WHAT THE EXERCISE ASKS
Only one stretch of the listing below is wanted. Give it again exactly, from the line with "At what coordinates should I click to accomplish: Expand" through the line with "Open the three-dot more menu".

MATERIAL FOR THIS TASK
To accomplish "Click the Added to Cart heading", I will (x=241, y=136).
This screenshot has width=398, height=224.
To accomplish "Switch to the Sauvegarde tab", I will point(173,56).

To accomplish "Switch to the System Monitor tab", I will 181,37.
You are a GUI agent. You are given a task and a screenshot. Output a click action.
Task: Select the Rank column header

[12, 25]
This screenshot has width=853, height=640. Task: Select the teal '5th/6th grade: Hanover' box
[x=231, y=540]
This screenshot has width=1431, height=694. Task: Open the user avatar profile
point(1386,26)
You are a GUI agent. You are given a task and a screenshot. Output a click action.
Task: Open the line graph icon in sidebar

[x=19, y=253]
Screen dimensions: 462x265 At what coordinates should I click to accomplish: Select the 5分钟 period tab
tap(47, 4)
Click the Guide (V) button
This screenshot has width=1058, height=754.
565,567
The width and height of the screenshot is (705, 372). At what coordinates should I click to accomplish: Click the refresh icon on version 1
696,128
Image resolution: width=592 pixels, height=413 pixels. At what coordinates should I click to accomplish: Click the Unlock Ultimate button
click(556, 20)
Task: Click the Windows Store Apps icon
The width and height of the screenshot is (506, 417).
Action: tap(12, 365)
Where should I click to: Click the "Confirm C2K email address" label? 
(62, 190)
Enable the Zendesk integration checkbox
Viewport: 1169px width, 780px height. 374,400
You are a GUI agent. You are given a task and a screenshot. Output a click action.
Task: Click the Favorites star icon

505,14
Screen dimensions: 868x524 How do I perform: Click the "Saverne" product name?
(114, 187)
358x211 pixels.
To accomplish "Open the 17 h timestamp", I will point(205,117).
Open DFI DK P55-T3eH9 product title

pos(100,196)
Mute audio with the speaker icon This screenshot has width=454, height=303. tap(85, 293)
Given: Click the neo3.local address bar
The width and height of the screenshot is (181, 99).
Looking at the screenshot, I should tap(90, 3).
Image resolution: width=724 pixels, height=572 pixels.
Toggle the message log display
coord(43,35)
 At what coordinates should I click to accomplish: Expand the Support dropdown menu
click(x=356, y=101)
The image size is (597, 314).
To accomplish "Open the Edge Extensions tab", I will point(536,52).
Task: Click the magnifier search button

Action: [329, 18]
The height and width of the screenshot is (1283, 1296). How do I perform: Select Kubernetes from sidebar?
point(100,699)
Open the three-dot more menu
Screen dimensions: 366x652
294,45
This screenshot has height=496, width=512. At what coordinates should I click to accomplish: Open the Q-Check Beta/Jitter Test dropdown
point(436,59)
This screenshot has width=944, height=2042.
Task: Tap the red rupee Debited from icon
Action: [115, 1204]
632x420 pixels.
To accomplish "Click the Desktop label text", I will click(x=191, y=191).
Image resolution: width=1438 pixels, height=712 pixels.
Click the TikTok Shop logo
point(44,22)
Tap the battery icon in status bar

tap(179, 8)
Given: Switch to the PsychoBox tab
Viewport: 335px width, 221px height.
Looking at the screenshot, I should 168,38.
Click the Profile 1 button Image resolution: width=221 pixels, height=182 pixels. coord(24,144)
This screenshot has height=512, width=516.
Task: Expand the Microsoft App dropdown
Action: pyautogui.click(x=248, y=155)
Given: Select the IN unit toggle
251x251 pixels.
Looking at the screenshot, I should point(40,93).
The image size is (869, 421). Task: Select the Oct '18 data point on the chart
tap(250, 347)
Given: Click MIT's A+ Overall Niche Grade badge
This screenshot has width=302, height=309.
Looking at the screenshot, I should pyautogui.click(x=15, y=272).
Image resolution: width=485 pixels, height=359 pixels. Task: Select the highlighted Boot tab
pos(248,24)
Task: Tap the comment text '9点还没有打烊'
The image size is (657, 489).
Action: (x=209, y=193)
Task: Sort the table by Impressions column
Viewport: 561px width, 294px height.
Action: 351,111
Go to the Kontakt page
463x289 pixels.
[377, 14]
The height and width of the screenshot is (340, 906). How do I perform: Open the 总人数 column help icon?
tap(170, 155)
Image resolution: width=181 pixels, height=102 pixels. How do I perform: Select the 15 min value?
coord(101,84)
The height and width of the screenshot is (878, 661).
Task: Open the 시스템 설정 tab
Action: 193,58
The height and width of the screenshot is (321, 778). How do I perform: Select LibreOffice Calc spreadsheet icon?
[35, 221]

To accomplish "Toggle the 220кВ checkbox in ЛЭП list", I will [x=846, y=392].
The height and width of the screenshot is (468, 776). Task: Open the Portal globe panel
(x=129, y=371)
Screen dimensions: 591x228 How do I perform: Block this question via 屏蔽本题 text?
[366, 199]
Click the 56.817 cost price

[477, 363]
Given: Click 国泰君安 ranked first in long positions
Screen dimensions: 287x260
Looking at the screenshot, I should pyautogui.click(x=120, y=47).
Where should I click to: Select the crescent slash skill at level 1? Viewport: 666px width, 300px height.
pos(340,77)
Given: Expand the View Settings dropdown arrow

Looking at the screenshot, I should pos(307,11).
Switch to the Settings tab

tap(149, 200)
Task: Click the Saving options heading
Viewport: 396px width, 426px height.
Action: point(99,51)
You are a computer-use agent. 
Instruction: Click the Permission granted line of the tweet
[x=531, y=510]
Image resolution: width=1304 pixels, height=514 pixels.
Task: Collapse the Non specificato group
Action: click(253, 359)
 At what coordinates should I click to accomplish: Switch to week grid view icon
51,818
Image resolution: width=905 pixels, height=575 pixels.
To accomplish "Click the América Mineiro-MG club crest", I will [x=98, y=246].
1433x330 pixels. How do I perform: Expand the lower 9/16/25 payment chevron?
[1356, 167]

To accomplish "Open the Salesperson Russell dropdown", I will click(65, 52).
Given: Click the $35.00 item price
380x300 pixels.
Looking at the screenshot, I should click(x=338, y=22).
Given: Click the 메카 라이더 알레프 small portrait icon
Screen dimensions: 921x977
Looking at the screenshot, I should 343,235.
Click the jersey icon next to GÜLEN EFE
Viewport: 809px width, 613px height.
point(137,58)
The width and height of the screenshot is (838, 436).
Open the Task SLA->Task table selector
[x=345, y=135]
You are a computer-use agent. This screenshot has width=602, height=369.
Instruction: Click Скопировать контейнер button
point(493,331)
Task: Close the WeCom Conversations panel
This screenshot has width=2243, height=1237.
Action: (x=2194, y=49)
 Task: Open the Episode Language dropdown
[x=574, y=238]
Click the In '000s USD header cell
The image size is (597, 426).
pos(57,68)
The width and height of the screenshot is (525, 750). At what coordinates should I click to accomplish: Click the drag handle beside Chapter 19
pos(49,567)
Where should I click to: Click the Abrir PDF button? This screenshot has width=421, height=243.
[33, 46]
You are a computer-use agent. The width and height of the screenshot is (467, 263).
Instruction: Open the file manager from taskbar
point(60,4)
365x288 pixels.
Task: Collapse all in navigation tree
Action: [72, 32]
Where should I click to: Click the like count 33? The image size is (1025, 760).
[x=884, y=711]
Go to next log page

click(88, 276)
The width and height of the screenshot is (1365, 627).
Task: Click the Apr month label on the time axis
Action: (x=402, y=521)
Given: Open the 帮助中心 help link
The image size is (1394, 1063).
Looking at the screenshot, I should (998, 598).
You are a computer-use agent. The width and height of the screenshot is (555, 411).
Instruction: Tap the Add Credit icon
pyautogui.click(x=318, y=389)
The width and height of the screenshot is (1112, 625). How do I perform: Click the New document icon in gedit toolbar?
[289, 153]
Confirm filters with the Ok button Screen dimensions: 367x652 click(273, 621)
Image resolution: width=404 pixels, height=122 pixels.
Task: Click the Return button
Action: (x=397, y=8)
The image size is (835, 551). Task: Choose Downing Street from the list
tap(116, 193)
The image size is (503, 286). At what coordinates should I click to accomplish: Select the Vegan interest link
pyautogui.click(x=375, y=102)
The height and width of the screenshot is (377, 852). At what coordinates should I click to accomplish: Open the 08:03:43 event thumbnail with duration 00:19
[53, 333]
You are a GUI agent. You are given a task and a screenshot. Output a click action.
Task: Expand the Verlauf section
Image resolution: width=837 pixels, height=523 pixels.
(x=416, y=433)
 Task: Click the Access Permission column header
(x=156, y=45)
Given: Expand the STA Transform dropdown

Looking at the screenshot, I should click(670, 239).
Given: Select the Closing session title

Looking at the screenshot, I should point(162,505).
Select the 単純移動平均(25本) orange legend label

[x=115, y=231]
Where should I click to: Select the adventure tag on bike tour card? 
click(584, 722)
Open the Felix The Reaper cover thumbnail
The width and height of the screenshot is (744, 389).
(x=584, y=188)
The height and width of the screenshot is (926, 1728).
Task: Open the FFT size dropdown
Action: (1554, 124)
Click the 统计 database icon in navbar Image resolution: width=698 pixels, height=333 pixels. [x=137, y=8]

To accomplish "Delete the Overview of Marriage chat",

OUTPUT OF THE TASK
 At what coordinates should I click to accomplish: Expand the Support dropdown menu
click(x=356, y=101)
The image size is (597, 314).
To accomplish "Open the Edge Extensions tab", I will point(536,52).
Task: Click the magnifier search button

Action: [329, 18]
The height and width of the screenshot is (1283, 1296). How do I perform: Select Kubernetes from sidebar?
point(100,699)
Open the three-dot more menu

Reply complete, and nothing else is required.